[Stored items]
* * *
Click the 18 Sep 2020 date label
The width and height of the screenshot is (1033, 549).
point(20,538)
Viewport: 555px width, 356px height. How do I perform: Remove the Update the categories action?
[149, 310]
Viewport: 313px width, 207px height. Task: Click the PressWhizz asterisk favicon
* * *
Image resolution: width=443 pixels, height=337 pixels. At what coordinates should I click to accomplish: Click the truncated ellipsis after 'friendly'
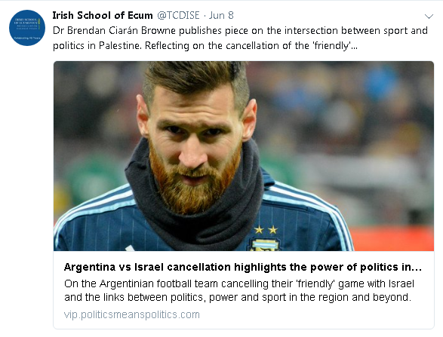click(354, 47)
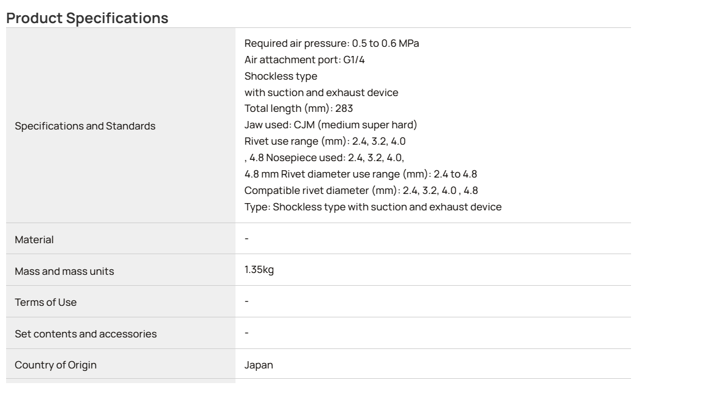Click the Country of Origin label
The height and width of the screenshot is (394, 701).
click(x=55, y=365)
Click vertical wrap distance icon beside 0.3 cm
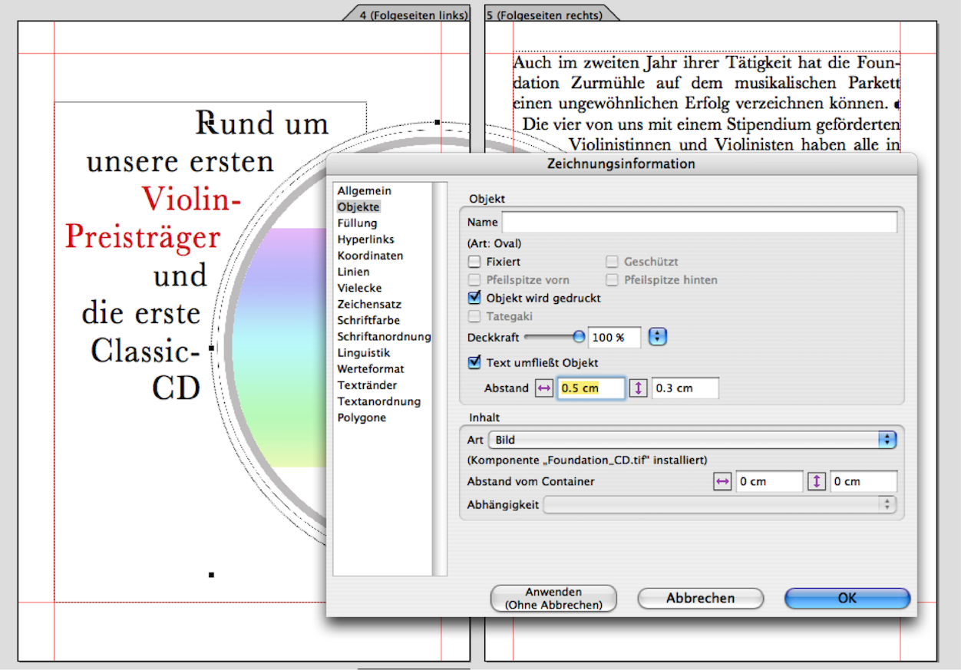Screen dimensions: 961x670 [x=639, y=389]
* * *
[What you have to do]
All that is wanted is an exact copy of the lines above from the one with "Viewport: 555px width, 356px" through the one with "Viewport: 313px width, 207px", with both ends included.

[Response area]
Viewport: 555px width, 356px height. How do I perform: Remove the Update the categories action?
[149, 310]
Viewport: 313px width, 207px height. Task: Click the PressWhizz asterisk favicon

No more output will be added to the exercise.